> **Exercise inputs**
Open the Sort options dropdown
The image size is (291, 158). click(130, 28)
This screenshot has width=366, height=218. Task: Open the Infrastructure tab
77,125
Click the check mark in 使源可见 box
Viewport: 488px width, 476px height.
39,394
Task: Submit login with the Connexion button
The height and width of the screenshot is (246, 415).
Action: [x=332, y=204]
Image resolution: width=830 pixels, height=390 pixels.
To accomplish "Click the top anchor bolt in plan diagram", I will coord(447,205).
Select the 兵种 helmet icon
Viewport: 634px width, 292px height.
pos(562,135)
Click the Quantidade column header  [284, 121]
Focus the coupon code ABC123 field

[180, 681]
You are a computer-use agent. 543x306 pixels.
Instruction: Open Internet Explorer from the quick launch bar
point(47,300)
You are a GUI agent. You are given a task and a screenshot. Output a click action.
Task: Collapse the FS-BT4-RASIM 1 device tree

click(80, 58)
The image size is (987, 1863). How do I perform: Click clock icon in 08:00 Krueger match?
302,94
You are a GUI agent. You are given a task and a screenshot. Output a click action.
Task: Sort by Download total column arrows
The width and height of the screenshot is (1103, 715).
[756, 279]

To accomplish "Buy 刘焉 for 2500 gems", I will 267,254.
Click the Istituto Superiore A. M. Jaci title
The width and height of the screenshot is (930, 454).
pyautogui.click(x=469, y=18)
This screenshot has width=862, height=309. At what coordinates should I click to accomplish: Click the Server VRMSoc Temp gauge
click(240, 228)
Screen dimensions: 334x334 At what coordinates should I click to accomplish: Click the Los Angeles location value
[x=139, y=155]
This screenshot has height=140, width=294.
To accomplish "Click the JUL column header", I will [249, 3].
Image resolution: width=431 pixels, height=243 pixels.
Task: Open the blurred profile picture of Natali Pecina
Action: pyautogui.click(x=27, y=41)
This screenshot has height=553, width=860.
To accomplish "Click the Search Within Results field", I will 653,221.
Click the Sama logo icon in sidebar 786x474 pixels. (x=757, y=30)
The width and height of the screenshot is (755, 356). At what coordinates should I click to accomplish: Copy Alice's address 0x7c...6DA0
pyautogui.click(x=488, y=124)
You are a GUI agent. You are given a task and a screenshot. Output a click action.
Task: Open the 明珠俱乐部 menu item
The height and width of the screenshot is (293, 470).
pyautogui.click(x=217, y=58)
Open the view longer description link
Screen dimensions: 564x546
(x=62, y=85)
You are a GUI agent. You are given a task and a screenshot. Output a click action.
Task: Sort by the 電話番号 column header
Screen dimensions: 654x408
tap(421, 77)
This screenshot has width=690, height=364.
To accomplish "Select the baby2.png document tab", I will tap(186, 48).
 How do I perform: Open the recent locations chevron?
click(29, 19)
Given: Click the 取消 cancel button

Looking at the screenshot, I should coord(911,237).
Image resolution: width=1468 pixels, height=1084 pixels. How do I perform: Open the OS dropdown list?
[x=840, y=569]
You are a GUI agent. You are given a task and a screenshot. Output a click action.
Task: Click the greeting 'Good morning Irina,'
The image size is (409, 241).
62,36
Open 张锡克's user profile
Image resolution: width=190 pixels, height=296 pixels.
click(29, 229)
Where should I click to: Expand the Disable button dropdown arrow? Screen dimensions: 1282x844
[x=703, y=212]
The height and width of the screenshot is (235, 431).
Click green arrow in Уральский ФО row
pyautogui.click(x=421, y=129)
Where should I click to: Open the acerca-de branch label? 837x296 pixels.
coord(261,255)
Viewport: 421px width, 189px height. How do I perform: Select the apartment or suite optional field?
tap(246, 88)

> **What is required**
Return the records in full. Omit nothing.

> **Written response**
Open the Sort options dropdown
The image size is (291, 158). click(130, 28)
This screenshot has width=366, height=218. Task: Open the Infrastructure tab
77,125
Click the check mark in 使源可见 box
Viewport: 488px width, 476px height.
39,394
Task: Submit login with the Connexion button
The height and width of the screenshot is (246, 415).
Action: [x=332, y=204]
Image resolution: width=830 pixels, height=390 pixels.
To accomplish "Click the top anchor bolt in plan diagram", I will coord(447,205).
Select the 兵种 helmet icon
Viewport: 634px width, 292px height.
pos(562,135)
Click the Quantidade column header  [284, 121]
Focus the coupon code ABC123 field

[180, 681]
You are a computer-use agent. 543x306 pixels.
Instruction: Open Internet Explorer from the quick launch bar
point(47,300)
You are a GUI agent. You are given a task and a screenshot. Output a click action.
Task: Collapse the FS-BT4-RASIM 1 device tree

click(80, 58)
The image size is (987, 1863). How do I perform: Click clock icon in 08:00 Krueger match?
302,94
You are a GUI agent. You are given a task and a screenshot. Output a click action.
Task: Sort by Download total column arrows
The width and height of the screenshot is (1103, 715).
[756, 279]

To accomplish "Buy 刘焉 for 2500 gems", I will 267,254.
Click the Istituto Superiore A. M. Jaci title
The width and height of the screenshot is (930, 454).
pyautogui.click(x=469, y=18)
This screenshot has width=862, height=309. At what coordinates should I click to accomplish: Click the Server VRMSoc Temp gauge
click(240, 228)
Screen dimensions: 334x334 At what coordinates should I click to accomplish: Click the Los Angeles location value
[x=139, y=155]
This screenshot has height=140, width=294.
To accomplish "Click the JUL column header", I will [249, 3].
Image resolution: width=431 pixels, height=243 pixels.
Task: Open the blurred profile picture of Natali Pecina
Action: pyautogui.click(x=27, y=41)
This screenshot has height=553, width=860.
To accomplish "Click the Search Within Results field", I will 653,221.
Click the Sama logo icon in sidebar 786x474 pixels. (x=757, y=30)
The width and height of the screenshot is (755, 356). At what coordinates should I click to accomplish: Copy Alice's address 0x7c...6DA0
pyautogui.click(x=488, y=124)
You are a GUI agent. You are given a task and a screenshot. Output a click action.
Task: Open the 明珠俱乐部 menu item
The height and width of the screenshot is (293, 470).
pyautogui.click(x=217, y=58)
Open the view longer description link
Screen dimensions: 564x546
(x=62, y=85)
You are a GUI agent. You are given a task and a screenshot. Output a click action.
Task: Sort by the 電話番号 column header
Screen dimensions: 654x408
tap(421, 77)
This screenshot has width=690, height=364.
To accomplish "Select the baby2.png document tab", I will tap(186, 48).
 How do I perform: Open the recent locations chevron?
click(29, 19)
Given: Click the 取消 cancel button

Looking at the screenshot, I should coord(911,237).
Image resolution: width=1468 pixels, height=1084 pixels. How do I perform: Open the OS dropdown list?
[x=840, y=569]
You are a GUI agent. You are given a task and a screenshot. Output a click action.
Task: Click the greeting 'Good morning Irina,'
The image size is (409, 241).
62,36
Open 张锡克's user profile
Image resolution: width=190 pixels, height=296 pixels.
click(29, 229)
Where should I click to: Expand the Disable button dropdown arrow? Screen dimensions: 1282x844
[x=703, y=212]
The height and width of the screenshot is (235, 431).
Click green arrow in Уральский ФО row
pyautogui.click(x=421, y=129)
Where should I click to: Open the acerca-de branch label? 837x296 pixels.
coord(261,255)
Viewport: 421px width, 189px height. How do I perform: Select the apartment or suite optional field?
tap(246, 88)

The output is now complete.